Gönderilen sevk yazısında, Bilal’in, Suriye kırsalında bulunan örgüt sorumlusunun talimatı ile hareket eden ve korsan taksicilik yapan Ammar Jarkas isimli kişi ile iletişim kurup Ammar’ın sevk ve idaresindeki araç ile Edirne’ye hareket ettikleri, şüpheli Bilal’in Suriye kırsalında örgütsel faaliyet gösteren ‘Halil’ kod adlı üst düzey sorumlu ile irtibat halinde bulunan ‘Hamza’ kod adlı Hüseyin Güneş'e teslim edildiği de aktarıldı.
Sevk yazısında ifadesine yer verilen Albashir, "Ben atılı suçlama ile ilgili emniyette ve savcılıkta alınan ifadelerimi mahkemenizde savunma olarak aynen tekrar ediyorum.
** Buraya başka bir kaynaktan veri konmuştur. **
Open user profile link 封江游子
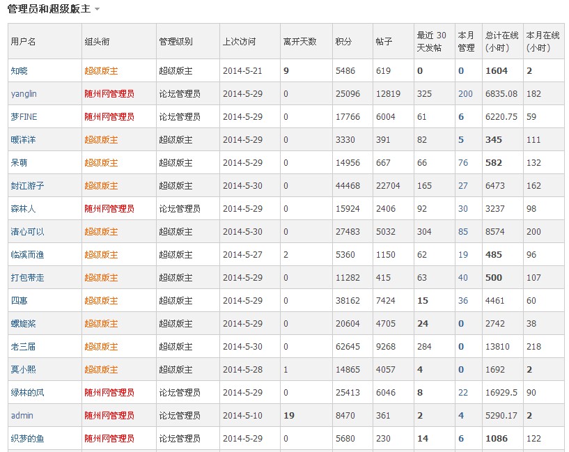The width and height of the screenshot is (569, 452). 27,186
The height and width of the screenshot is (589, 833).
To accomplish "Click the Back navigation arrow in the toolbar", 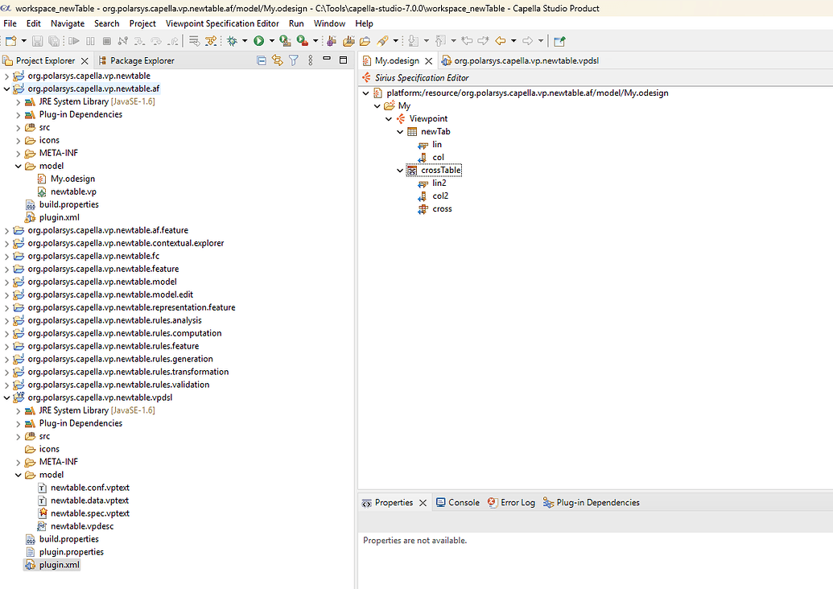I will [499, 40].
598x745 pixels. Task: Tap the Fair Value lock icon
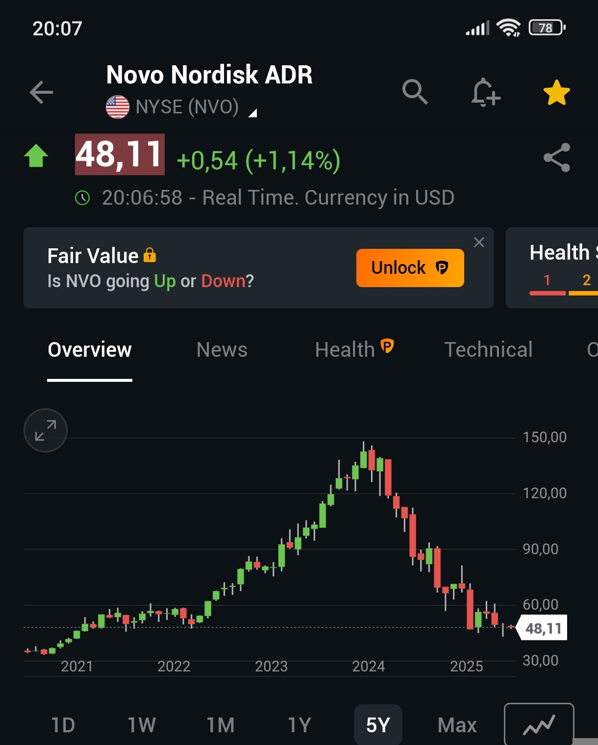coord(150,255)
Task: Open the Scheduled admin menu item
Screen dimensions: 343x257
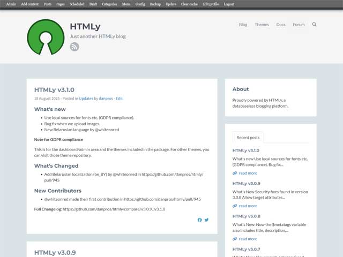Action: pyautogui.click(x=77, y=4)
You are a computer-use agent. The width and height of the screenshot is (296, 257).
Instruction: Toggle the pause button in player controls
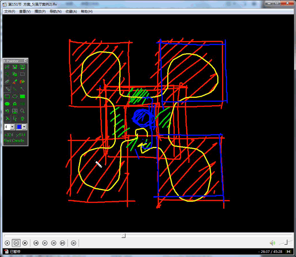coord(16,243)

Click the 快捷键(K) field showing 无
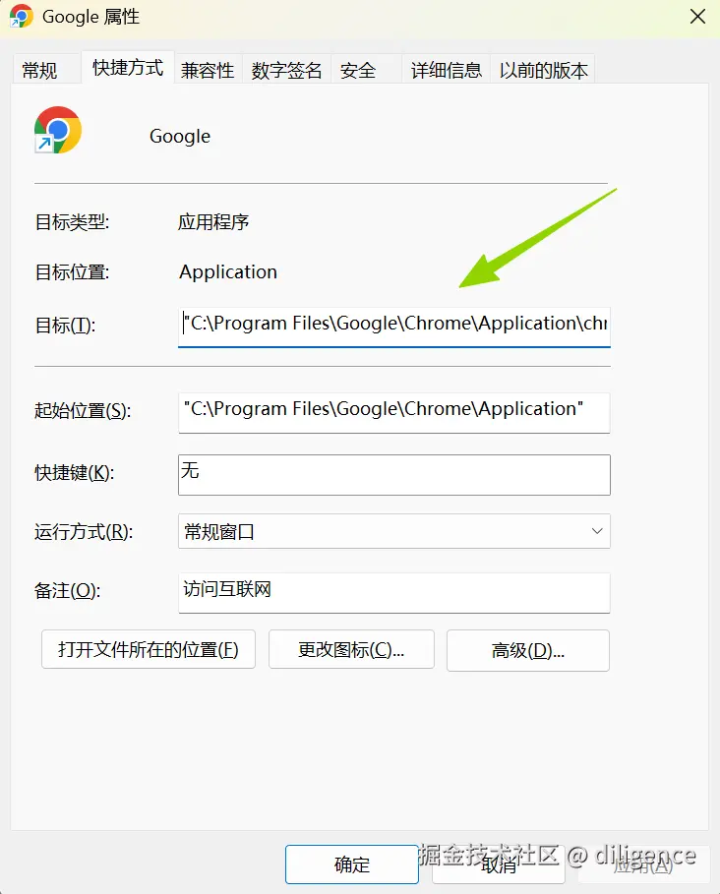(393, 474)
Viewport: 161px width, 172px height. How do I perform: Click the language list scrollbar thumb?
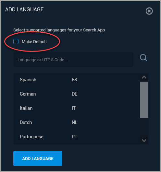[144, 100]
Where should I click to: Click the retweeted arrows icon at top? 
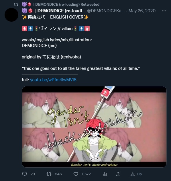pyautogui.click(x=16, y=5)
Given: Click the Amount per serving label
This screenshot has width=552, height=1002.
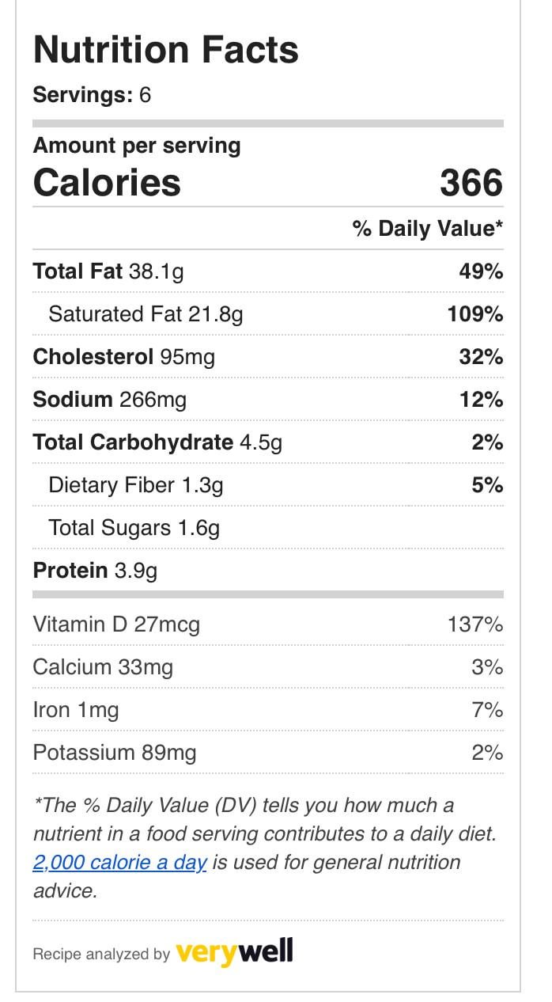Looking at the screenshot, I should point(137,146).
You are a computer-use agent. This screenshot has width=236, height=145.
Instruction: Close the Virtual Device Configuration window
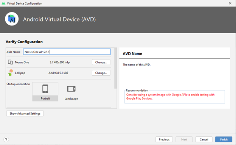click(x=230, y=3)
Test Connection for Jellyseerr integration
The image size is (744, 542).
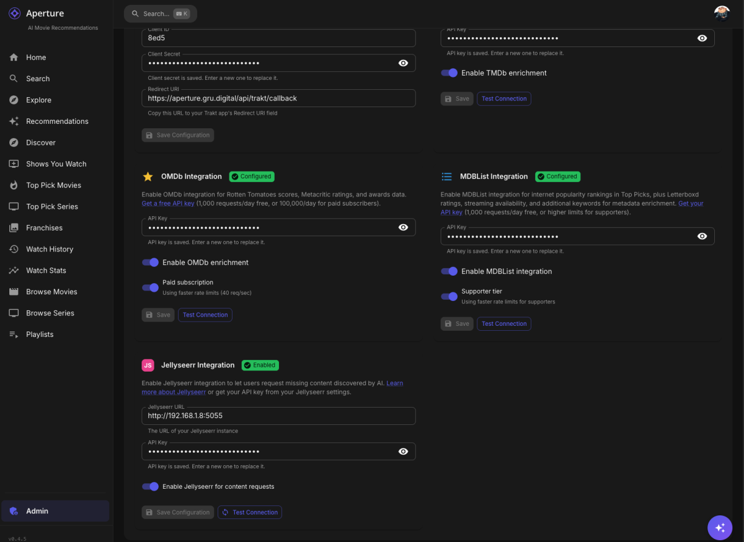(x=250, y=512)
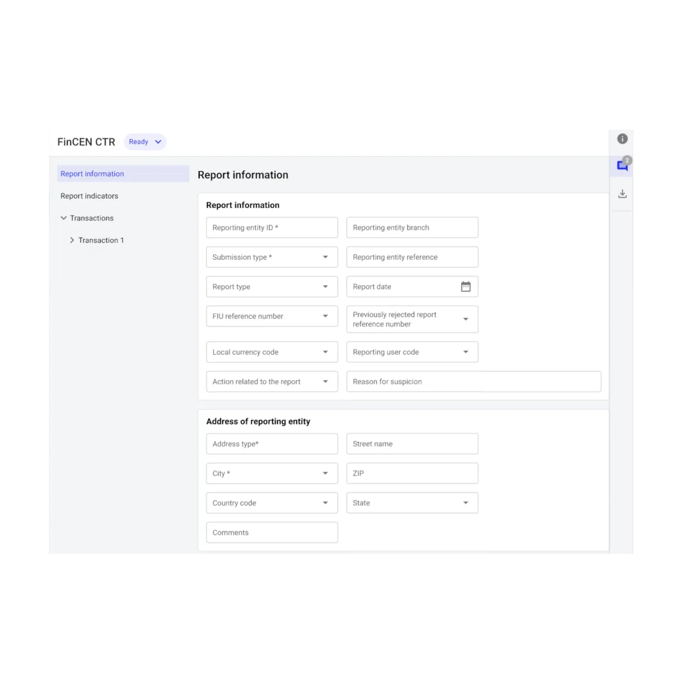Click the Reporting entity ID field

pos(266,228)
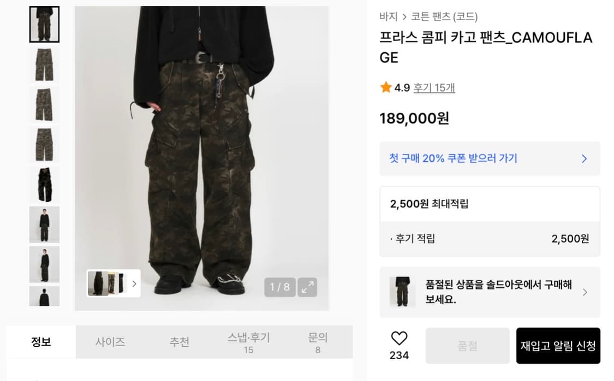614x381 pixels.
Task: Open the 문의 tab
Action: [x=318, y=342]
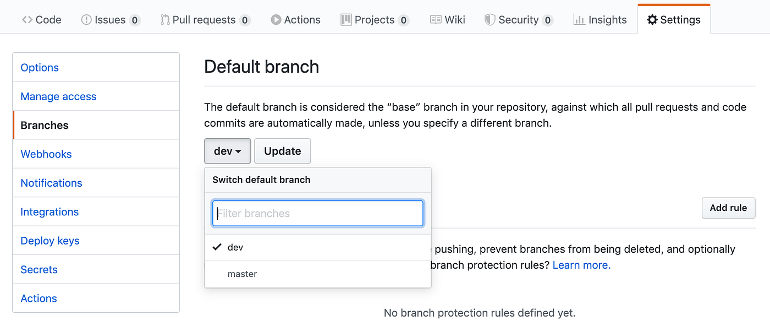Click the Actions play icon

pos(276,20)
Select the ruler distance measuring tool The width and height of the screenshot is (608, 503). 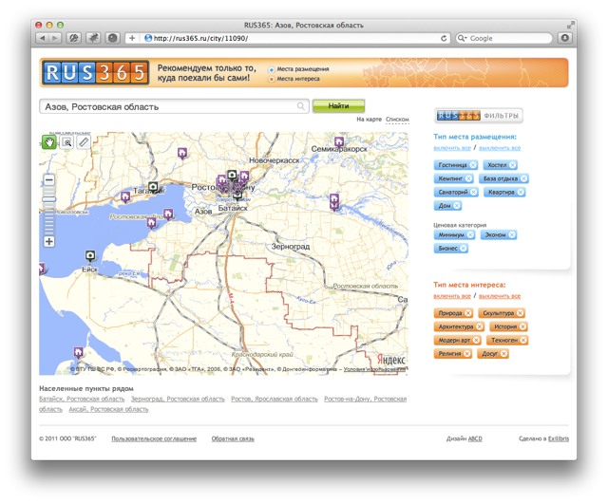[x=84, y=142]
Atılı suçlamaları kabul etmiyorum, suçsuzum, serbest bırakılmamı talep ediyorum’’ dediği belirtildi.
Sevk yazısında yer alan şüpheli Ammar Jarkas’ın ifadesinde, "Bilal isimli kişiyi tanımam. Ben korsan taksicilik yaparım, Halil Menci onu taşımamı istedi, Halil Menci Suriye'de Kamışlı'da oturuyor. Ben hiçbir şey bilmeden sadece onu taşımam söylendi. Yakalandığım yerde komşumuzun evidir. Biz sonradan o evdeyken onun fotoğrafını gördüğümüzde polise bildirmek istedik ancak biz bildirmeden polis geldi’’ dediği aktarıldı.
Şüpheli Ahmed Carkes’in ifadesinin bulunduğu sevk yazısında, "Ben korsan taksiciyim, arkadaşımın arabasıdır, benden istedi, bende onu istenilen yere götürdüm" dediği aktarılırken, şüpheli Yasir Al Korali’nin ise ifadesinde, "Yaklaşık Türkiye'de 7 yıldır yaşamaktayım, çocuklarım Türkiye'de doğdu ve burada yaşamaktadır, bu kadının bunları yapacağını bilseydim, bu kadını arabama alıp onu götürmezdim, Türkiye’yi kendi ülkem gibi görmekteyim" dediği kaydedildi. (İHA)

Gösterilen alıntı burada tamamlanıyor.